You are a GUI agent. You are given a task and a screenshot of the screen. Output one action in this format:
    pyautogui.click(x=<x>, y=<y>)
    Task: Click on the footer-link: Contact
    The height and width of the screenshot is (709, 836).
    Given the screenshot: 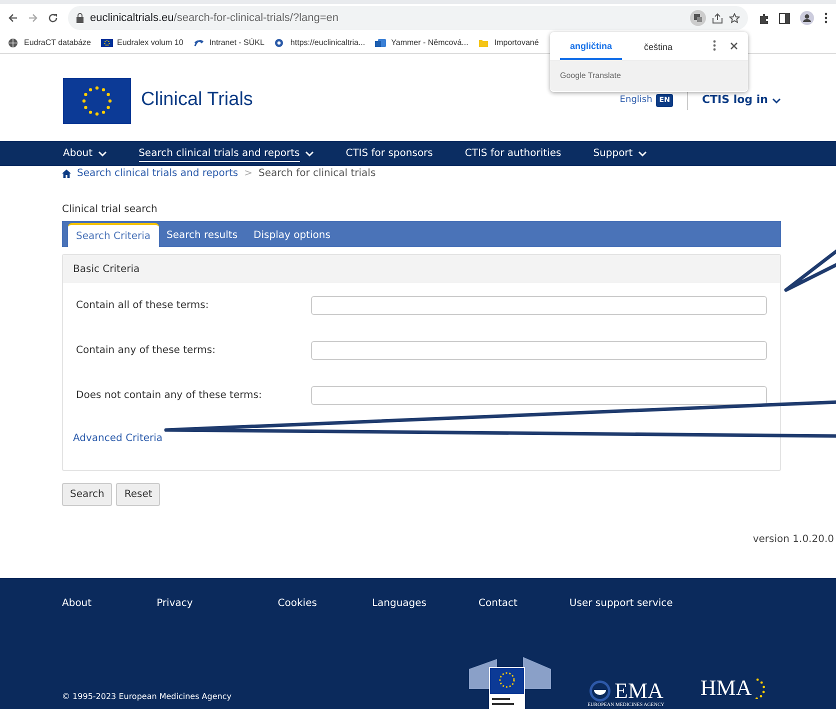 What is the action you would take?
    pyautogui.click(x=498, y=604)
    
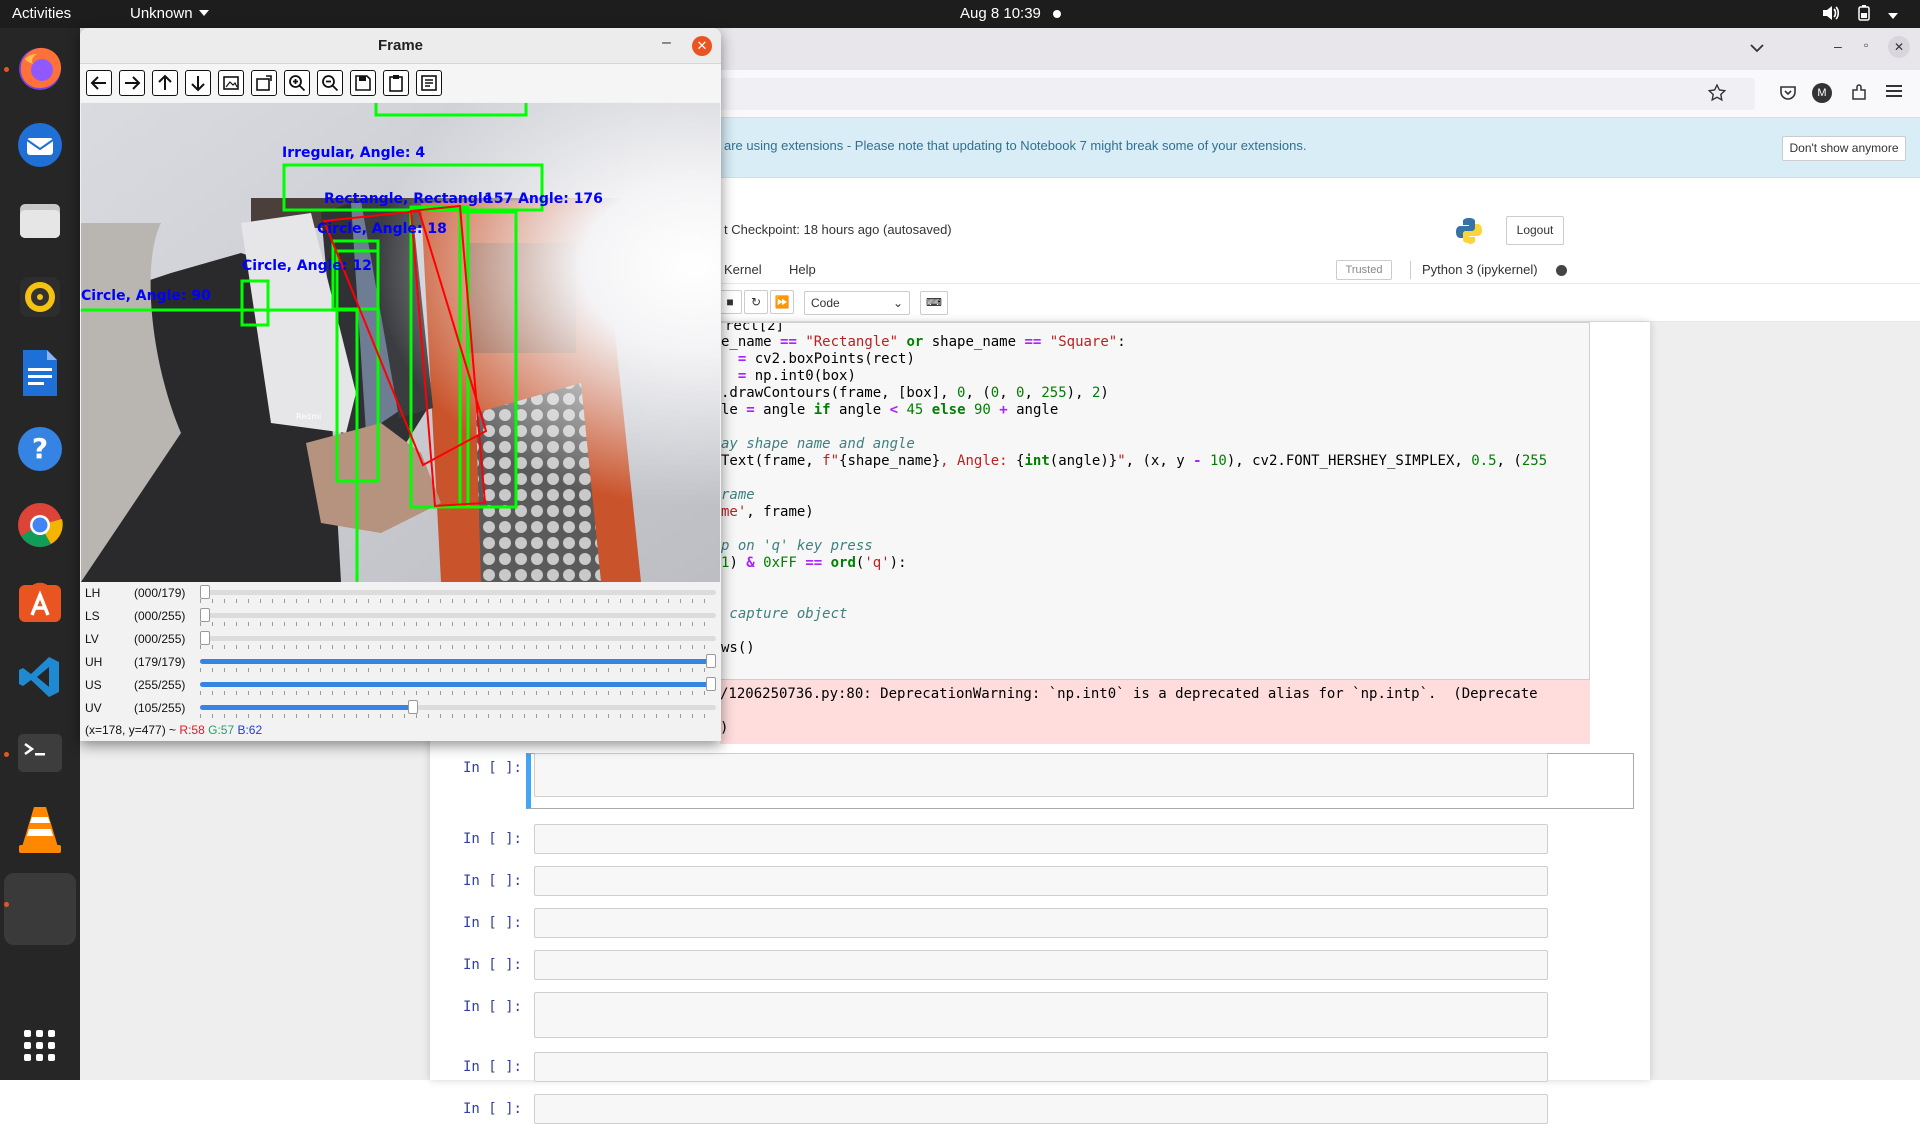  What do you see at coordinates (1894, 94) in the screenshot?
I see `hamburger-menu-icon` at bounding box center [1894, 94].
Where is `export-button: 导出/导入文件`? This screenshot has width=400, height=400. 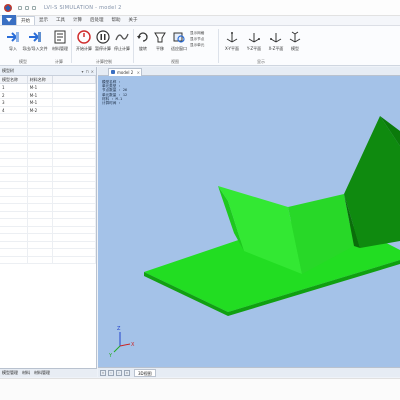
export-button: 导出/导入文件 is located at coordinates (35, 42).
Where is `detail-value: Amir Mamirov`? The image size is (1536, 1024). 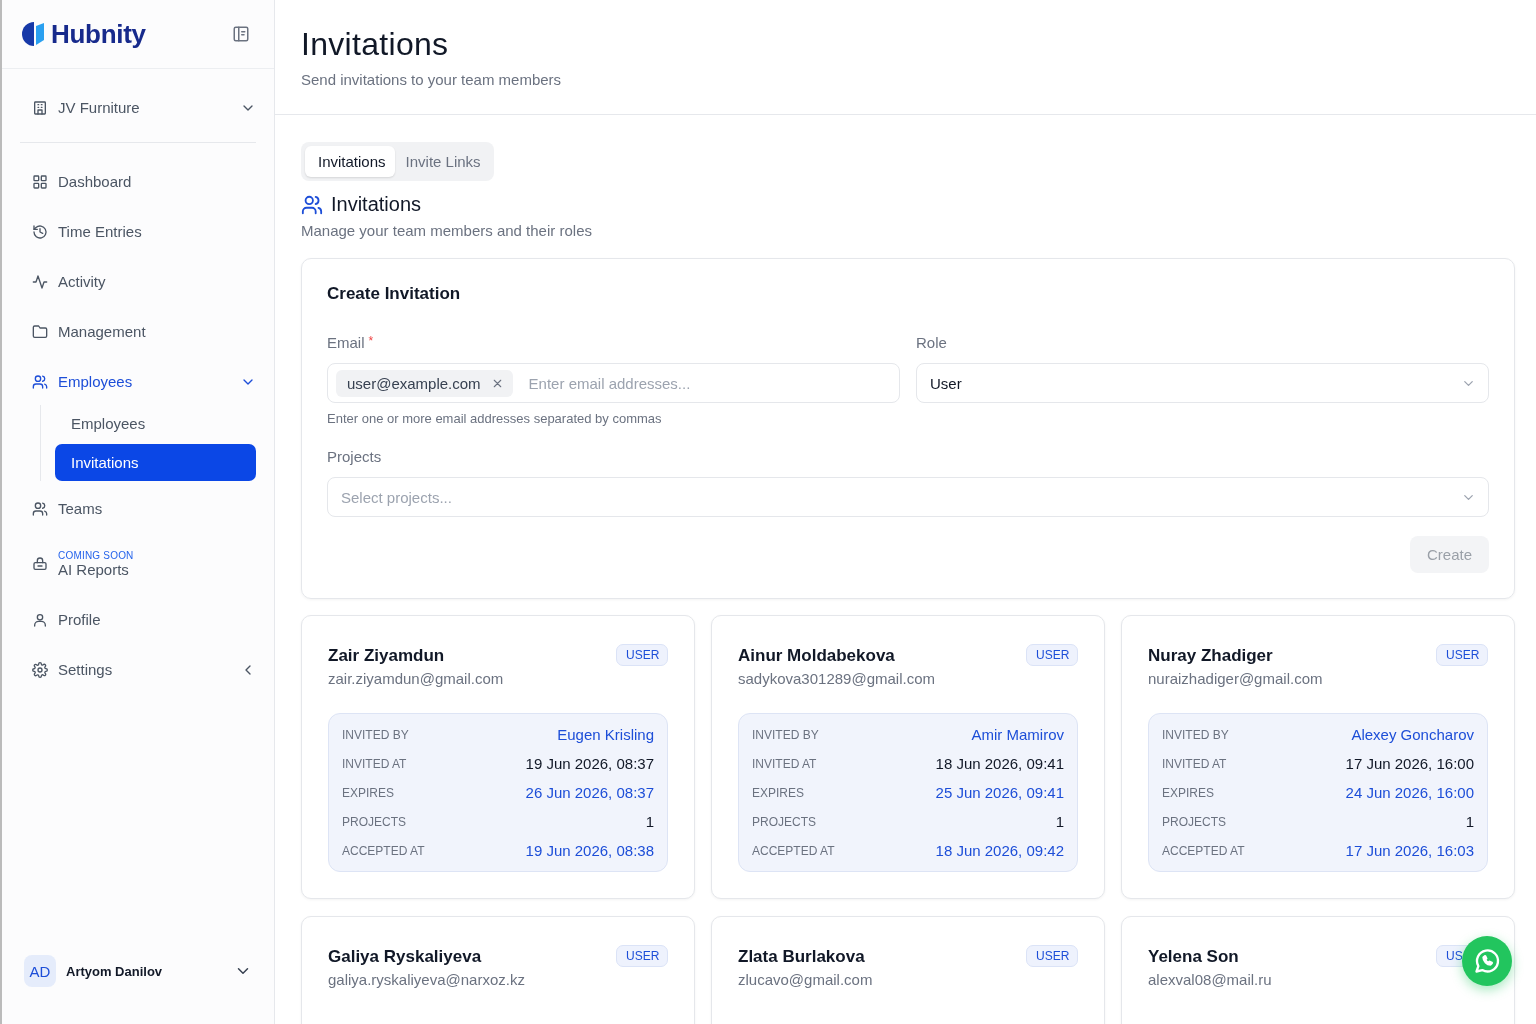
detail-value: Amir Mamirov is located at coordinates (1017, 734).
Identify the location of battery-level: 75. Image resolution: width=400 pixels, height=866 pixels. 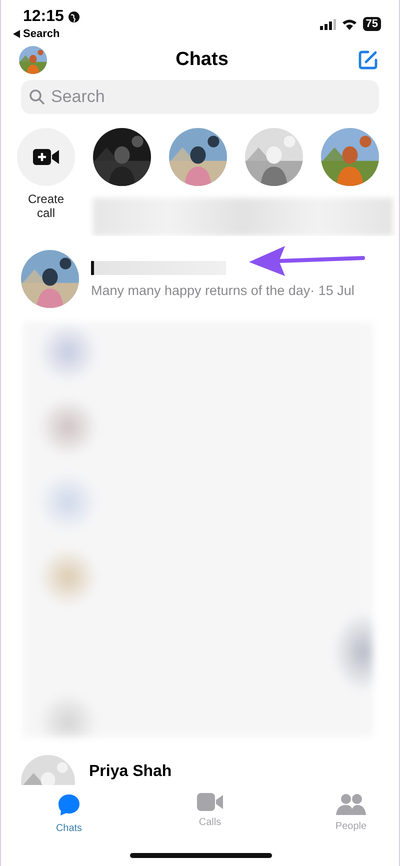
────
### Brief
Reproduce word for word the stretch from the line containing "is (1536, 1024)." through the end of the rows, leaving out the pictures.

### Problem solution
Where is `detail-value: Amir Mamirov`? The image size is (1536, 1024). 
detail-value: Amir Mamirov is located at coordinates (1017, 734).
Identify the location of battery-level: 75. Image resolution: width=400 pixels, height=866 pixels. 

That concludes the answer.